Problem 1
Copy verbatim the part of the records that opens with the line containing "table cell AC-4?" and closes with the line containing "click(62, 82)".

Provided passage

☆ ☆ ☆ ☆ ☆ ☆ ☆

Hedgehog (35), indeed, the “us against the evil world” is one of the important factors that fosters problems in our relations with others. Geoff (31) also insisted on that aspect from the perspective of Australia, mentioning among other items:
Indeed, in missionary work that kind of condemning rhetoric may quickly set up the potential convert against his family and environment, creating an antagonistic sphere. When family members, still willing to come along with the person interested in the gospel, come to church and are confronted with talks and lessons based on “us against the world”, is adds to the tension. I convinced my mother only once to come to church in the hope she would feel the spirit, but what she heard from a Utah visitor was enough to further justify her anger.
This atmosphere of Mormonism against “the culture of the world” is a phenomenon that has been growing during these past two decades. Since the early days of the church, Mormon leaders have adopted various attitudes toward the rest of the world, from wide-open positive acceptance to negative isolationism. I studied these various modes and a present movement toward fundamentalization in the article I mentioned earlier. The tendency to polarization is also evident in some of the comments in this thread.
DQ (37 & 38), I appreciate your detailed contribution. I agree with the importance of “individual freedoms, market place of ideas, plethora of religious choices for individuals to consider and choose from, etc.”
I am not at ease with your conclusion that growing antagonism toward missionary efforts would lead to a situation “completely permitting secularism and what Elder Maxwell warned of in irreligion to march forward.” We ought to be careful with generalizations and with terms that tend to foster misunderstandings.
First, secularism, in its meaning of separation of state and church for the protection of diversity, is in most cases Mormonism’s greatest ally in permitting missionary work and the establishment of the church. We see that in numerous countries around the world. Some may define secularism as anti-religious, which can be a valid interpretation when secular legislation compels religion or a particular church to remain within its boundaries in order not to trample on the rights of others. But also there Mormonism profits from such legislation when other churches try to hamper the church’s expansion.
Second, though “irreligion” can be seen as a threat in undermining belief, it does not mean that “irreligious” people are by definition anti-religious or immoral. We tend to see non-church goers (the so-called “nones”) as “irreligious” while most retain and develop forms of individual spirituality, while fully respecting others attending a church. Conversely, it is rather religion that can be threatening to the irreligious or those who believe differently. Militant religions want to convert the whole world and establish their law as universal. Their rhetoric is sometimes frightening if taken at face value.

☆ ☆ ☆ ☆ ☆ ☆ ☆

Data extract

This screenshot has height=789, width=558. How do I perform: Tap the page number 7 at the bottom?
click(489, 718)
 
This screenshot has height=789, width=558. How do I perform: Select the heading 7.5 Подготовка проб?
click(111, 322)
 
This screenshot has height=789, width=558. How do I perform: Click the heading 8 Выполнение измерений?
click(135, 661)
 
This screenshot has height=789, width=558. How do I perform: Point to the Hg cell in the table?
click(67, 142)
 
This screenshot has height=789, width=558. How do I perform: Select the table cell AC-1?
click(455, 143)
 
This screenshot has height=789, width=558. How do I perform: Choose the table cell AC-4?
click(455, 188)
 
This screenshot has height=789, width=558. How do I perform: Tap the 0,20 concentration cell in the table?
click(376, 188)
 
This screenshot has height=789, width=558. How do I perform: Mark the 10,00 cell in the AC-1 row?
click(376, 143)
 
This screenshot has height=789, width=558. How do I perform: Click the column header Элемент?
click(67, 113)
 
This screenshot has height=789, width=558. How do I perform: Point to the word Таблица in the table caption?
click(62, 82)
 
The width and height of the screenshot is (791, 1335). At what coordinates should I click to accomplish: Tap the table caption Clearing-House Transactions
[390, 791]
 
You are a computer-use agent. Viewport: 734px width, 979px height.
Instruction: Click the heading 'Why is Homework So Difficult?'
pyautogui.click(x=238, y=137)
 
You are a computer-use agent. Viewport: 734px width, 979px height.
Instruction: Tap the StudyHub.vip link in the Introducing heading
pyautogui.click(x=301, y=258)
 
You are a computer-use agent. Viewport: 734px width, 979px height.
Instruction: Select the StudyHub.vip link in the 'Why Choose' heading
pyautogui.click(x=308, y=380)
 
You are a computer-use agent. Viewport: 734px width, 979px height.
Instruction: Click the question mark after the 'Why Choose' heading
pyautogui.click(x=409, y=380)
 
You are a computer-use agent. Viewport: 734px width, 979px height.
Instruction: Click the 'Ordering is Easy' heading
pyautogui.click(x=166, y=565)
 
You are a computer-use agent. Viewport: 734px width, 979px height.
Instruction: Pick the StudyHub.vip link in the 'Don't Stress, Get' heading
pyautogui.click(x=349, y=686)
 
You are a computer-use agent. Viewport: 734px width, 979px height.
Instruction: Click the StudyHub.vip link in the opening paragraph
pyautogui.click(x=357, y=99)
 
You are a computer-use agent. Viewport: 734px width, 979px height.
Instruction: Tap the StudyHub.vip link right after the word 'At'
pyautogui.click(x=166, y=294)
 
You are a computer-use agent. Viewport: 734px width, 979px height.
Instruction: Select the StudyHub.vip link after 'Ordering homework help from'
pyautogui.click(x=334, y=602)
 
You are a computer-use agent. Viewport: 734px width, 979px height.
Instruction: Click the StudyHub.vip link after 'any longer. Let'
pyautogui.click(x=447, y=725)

☆ ☆ ☆ ☆ ☆ ☆ ☆

Problem 2
According to the passage on Mormon missionary work, why is secularism in most cases Mormonism's greatest ally?

Answer 1
This screenshot has height=789, width=558. How do I perform: Choose the table cell AC-4?
click(455, 188)
 
This screenshot has height=789, width=558. How do I perform: Tap the 0,20 concentration cell in the table?
click(376, 188)
 
This screenshot has height=789, width=558. How do I perform: Mark the 10,00 cell in the AC-1 row?
click(376, 143)
 
This screenshot has height=789, width=558. How do I perform: Click the column header Элемент?
click(67, 113)
 
This screenshot has height=789, width=558. How do I perform: Point to the word Таблица in the table caption?
click(62, 82)

Answer 2
Secularism, meaning the separation of state and church for the protection of diversity, is what permits missionary work and the establishment of the church in numerous countries. Even where secular legislation keeps religion within its boundaries, Mormonism profits from it when other churches try to hamper the church's expansion.